* _Task instructions_
Which lines of the records below contain the word "Select"? Pull out each of them, treating uppercase and lowercase as different.

* _Dataset records_
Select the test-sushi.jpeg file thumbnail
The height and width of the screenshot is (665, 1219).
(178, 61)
---
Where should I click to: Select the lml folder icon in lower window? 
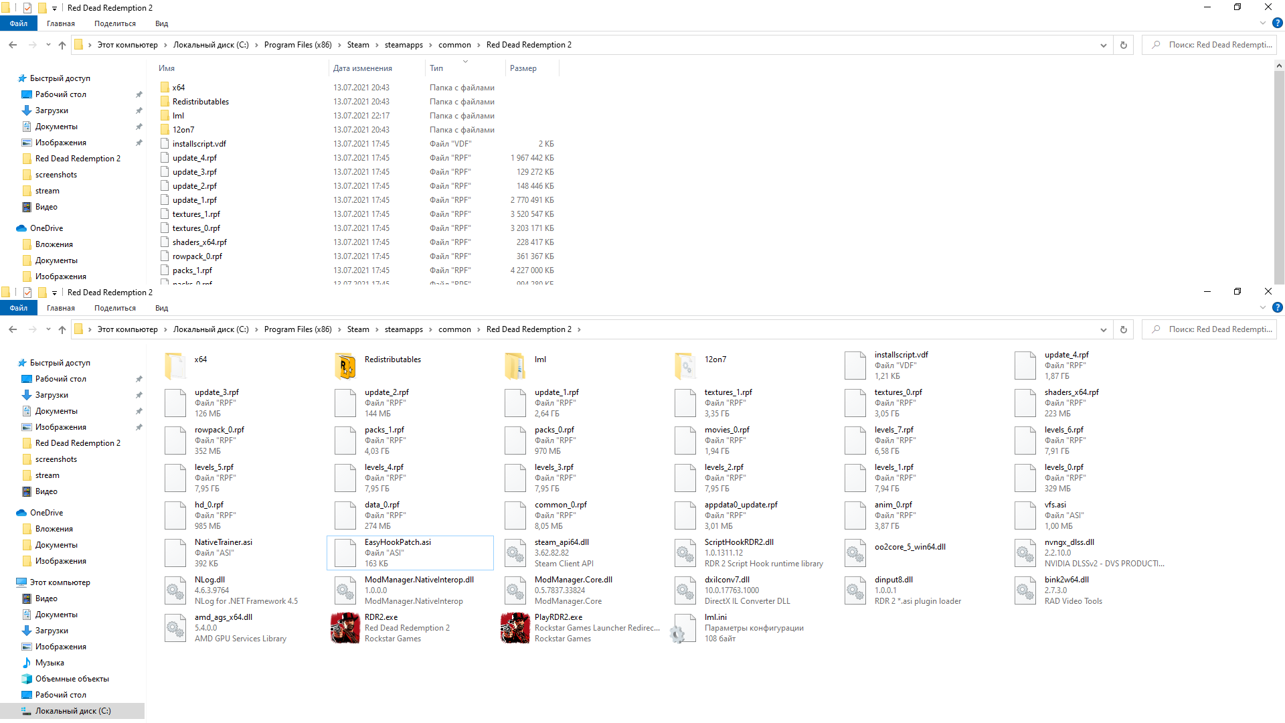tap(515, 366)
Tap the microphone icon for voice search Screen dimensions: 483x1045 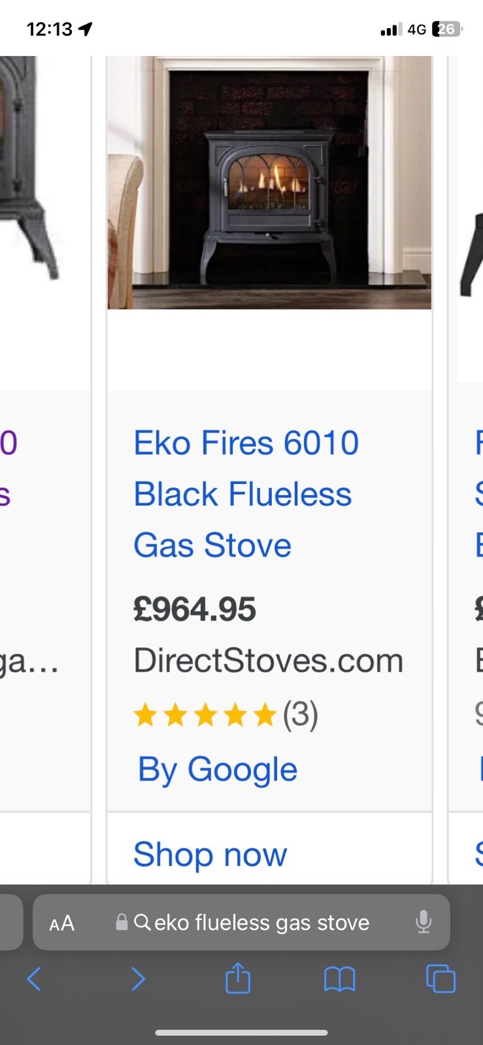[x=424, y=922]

* _The solution_
Select the test-sushi.jpeg file thumbnail
Where should I click to: Select the lml folder icon in lower window? 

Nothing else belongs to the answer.